▶ _PROBLEM_
Reproduce, word for word, the portion of the article on Stephen Browne's Covid-19 recovery that starts with the words containing "During his four-week" and ends with "and feeling lethargic.".

▶ _PROVIDED TEXT_
Stephen Browne was the first person admitted to Medway Maritime Hospital in Gillingham with Covid-19 when he arrived on Wednesday, March 11.

Stephen Browne gives the thumbs-up Picture: Medway NHS Foundation Trust
Stephen Browne gives the thumbs-up Picture: Medway NHS Foundation Trust

During his four-week fight with the deadly virus he was placed on a ventilator and lost 60% of his muscle mass.

But there were happy scenes over the weekend as the 56-year-old was discharged to a rehabilitation centre, with staff coming out into the corridors to cheer him.

His family have now thanked everyone at the hospital for the care and treatment given to Mr Browne throughout the emotional journey.

But his daughter, Claire Gryspeerdt, speaking on behalf of his family, says they are still on a "rollercoaster ride".

She tells how her dad had been at business meetings in London and in Kent before he fell ill - his initial symptoms included going off his food and feeling lethargic.

This developed into a stomach bug, but after the transport consultant's condition worsened, and he spent most of an evening asleep, his family called a doctor.

▶ _RECORDS_
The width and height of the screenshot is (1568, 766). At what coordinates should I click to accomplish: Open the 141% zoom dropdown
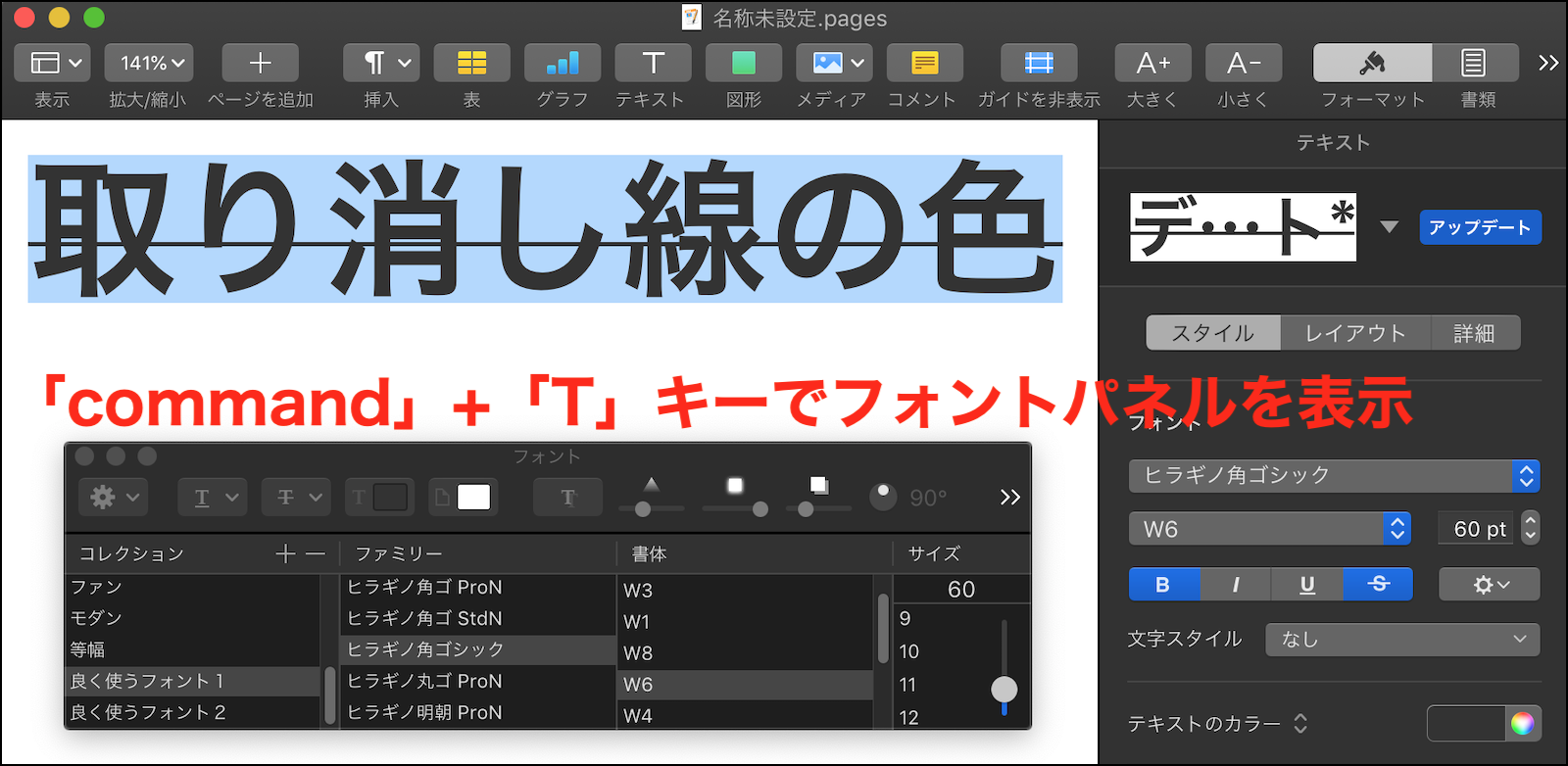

==

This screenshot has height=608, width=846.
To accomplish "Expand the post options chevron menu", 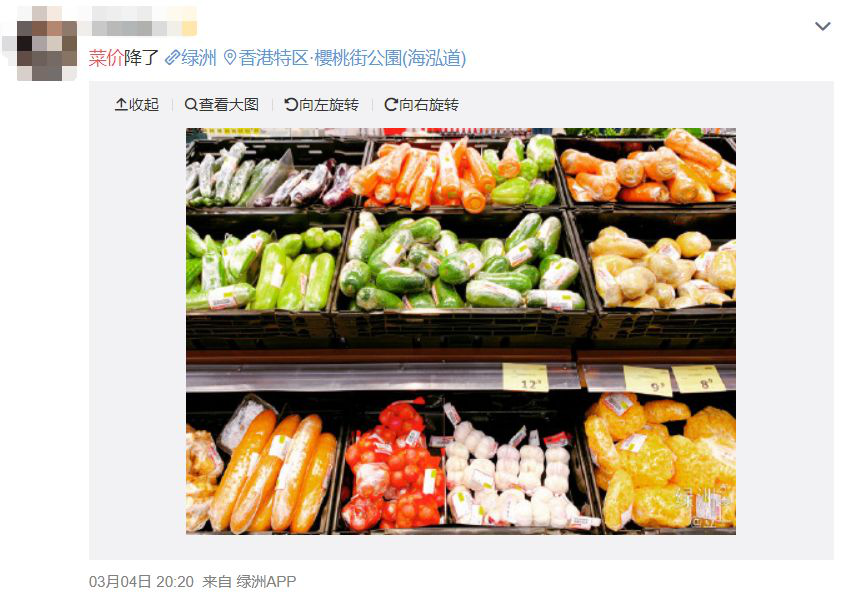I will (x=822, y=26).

▶ _YOUR SOLUTION_
During his four-week fight with the deadly virus he was placed on a ventilator and lost 60% of his muscle mass.

But there were happy scenes over the weekend as the 56-year-old was discharged to a rehabilitation centre, with staff coming out into the corridors to cheer him.

His family have now thanked everyone at the hospital for the care and treatment given to Mr Browne throughout the emotional journey.

But his daughter, Claire Gryspeerdt, speaking on behalf of his family, says they are still on a "rollercoaster ride".

She tells how her dad had been at business meetings in London and in Kent before he fell ill - his initial symptoms included going off his food and feeling lethargic.